Age int in [0..17, 65..105];
We can limit the length of a string simply:
Although in actual practice, it might make more sense to create several named types for various string lengths represented in a database:
type Code string#10;
type Name string#20;
type Summary string#100;
type Description string;
By using a limited number of named string types, both in your code as well as in the database, it’s much easier to update the lengths as needed with a lot less effort. Archetype adds attributes to the members using these types as well, so this data can be queried and used to inform user interface controls and validation logic, enabling a stronger model-driven approach.
The length of strings doesn’t need to be a single number representing the maximum, however. We can also specify a range of lengths.
Name string#2..3 = ”ZZZ”;
Notice in this example how an initializer must be used. This is because a value of null is actually invalid for the Name property. The minimum allowed length is 2. Not providing an initializer with a valid value produces a compiler error. If we wanted to also allow a null value, we would do so like this:
Name string?#2..3 = “ZZZ”;
As with type constraint expressions—discussed in the next section—Archetype injects the appropriate runtime checks in the property setter before any explicitly specified setter code, and throws an OutOfRangeException if the value doesn’t match the specified type criteria.

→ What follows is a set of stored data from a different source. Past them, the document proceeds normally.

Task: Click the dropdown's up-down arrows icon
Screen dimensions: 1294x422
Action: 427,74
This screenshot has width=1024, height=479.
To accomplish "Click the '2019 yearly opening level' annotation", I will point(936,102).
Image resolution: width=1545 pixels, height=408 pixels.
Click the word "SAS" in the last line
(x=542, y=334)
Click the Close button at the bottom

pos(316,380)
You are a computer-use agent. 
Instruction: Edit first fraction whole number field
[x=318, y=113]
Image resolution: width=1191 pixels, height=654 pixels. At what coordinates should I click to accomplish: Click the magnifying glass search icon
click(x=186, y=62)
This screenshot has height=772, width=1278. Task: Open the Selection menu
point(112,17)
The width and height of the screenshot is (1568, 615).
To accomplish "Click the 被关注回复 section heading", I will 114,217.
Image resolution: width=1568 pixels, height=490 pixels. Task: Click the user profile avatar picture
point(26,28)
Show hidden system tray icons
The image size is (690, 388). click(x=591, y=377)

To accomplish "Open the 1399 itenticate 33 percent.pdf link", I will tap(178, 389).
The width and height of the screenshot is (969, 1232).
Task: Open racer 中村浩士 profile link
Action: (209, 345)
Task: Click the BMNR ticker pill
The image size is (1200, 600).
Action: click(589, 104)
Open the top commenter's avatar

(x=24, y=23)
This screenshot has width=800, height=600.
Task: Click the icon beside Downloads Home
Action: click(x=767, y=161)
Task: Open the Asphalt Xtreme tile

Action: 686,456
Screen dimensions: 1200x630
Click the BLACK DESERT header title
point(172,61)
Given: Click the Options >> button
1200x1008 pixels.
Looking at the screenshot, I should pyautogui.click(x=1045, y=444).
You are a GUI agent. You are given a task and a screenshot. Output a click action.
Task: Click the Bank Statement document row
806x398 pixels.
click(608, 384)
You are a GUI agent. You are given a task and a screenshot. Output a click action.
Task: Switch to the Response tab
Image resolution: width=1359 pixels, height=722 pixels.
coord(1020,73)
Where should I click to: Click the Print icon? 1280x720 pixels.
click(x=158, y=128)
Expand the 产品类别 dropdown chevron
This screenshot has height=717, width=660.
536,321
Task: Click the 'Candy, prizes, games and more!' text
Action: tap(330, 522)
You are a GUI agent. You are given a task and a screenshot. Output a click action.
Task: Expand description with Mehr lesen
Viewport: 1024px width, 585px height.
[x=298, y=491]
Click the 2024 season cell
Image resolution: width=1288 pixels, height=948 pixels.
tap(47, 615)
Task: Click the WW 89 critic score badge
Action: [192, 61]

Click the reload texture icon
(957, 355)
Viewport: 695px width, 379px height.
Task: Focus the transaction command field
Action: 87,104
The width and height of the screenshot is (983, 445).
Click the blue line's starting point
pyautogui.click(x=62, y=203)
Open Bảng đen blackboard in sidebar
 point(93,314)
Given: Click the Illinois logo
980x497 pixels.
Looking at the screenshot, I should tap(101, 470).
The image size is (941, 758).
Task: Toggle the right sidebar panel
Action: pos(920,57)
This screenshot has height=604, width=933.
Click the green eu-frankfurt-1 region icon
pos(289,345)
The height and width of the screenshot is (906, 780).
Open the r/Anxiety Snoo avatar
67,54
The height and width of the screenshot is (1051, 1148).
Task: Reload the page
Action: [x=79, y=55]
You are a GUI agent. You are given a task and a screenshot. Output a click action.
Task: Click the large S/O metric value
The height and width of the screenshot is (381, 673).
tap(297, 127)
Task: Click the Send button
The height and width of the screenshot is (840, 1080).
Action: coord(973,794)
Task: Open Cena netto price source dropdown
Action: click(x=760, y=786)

Type Constraint Expressions
Related to subrange types, type constraints can be applied equally to named or anonymous types. They allow you to specify a Linq-like where clause that will be used to check values being assigned to properties at runtime. Because they rely on property setter methods, type constraints cannot be used on fields. Fortunately, local variables within methods are also implemented like properties by default, so type constraints are also valid on local variables.
I’ve noticed that for some brands, or some stores carrying those brands, only even-numbered sizes of pants are stocked. This example shows a subrange type representing pants size, using both a subrange type as well as a type constraint expression.
// an int that can only be even
type PantSize int in [0..60] where value % 2 == 0;
Using the modulus operator to obtain the remainder of division, we can be certain now that values of this type will only be even numbers. Type constraint expressions are allowed to call static or global functions, properties, and fields, but they cannot reference instance members.
This article covered a lot of type fundamentals. It should be obvious at this point how a common thread is being woven into the Archetype language. You’ve probably noticed how almost every construct has named and anonymous counterparts. Another important theme is the ability to extend types with syntax designed to shape them, and the use of Linq-like expressions throughout the language.
There is still some type content to cover, such as variant or tagged union types and duck typing, which I’ll save for a future article. Also coming soon is my work on defining custom query comprehensions for a Linq-like query language which can be easily extended with a simple language feature, as well as operators for higher-order functions like fold, map, and others.
Work on my goal of getting a basic Archetype compiler into everyone’s hands is going slowly but steadily. I have a simple Silverlight IDE running in the cloud that parses Archetype code and will return a .NET assembly. I got the Oslo tools to work on the server, and I’m partially building the AST I need to perform the semantic analysis and use to report compile errors to the user and to generate the C# code which I’ll then compile with csc.exe. I’m using a WCF publish-subscribe pattern to initiate a build from the client and report progress as messages going back to the client. In the next few weeks for sure, and possibly sooner, I’ll post a link to that so you can give Archetype a test drive yourself.